[Opening Provided records section]
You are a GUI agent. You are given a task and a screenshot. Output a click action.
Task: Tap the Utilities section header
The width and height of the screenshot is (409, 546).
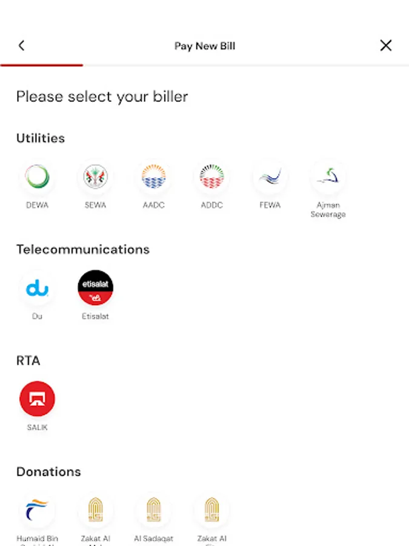point(40,138)
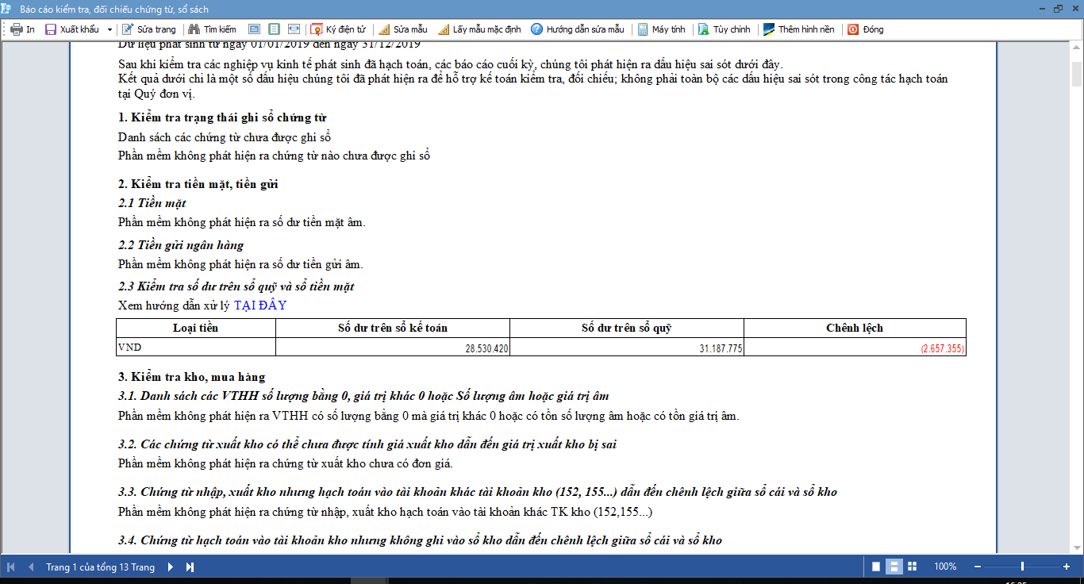Click the zoom in plus button
This screenshot has width=1084, height=584.
pos(1067,567)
[Closing Provided records section]
Output the records above exactly, omitting the pictures.

Written answer:
You are a GUI agent. You are given a task and a screenshot. Output a click action.
Task: Tap the Utilities section header
The width and height of the screenshot is (409, 546).
point(40,138)
Click the zoom in plus button
This screenshot has width=1084, height=584.
pos(1067,567)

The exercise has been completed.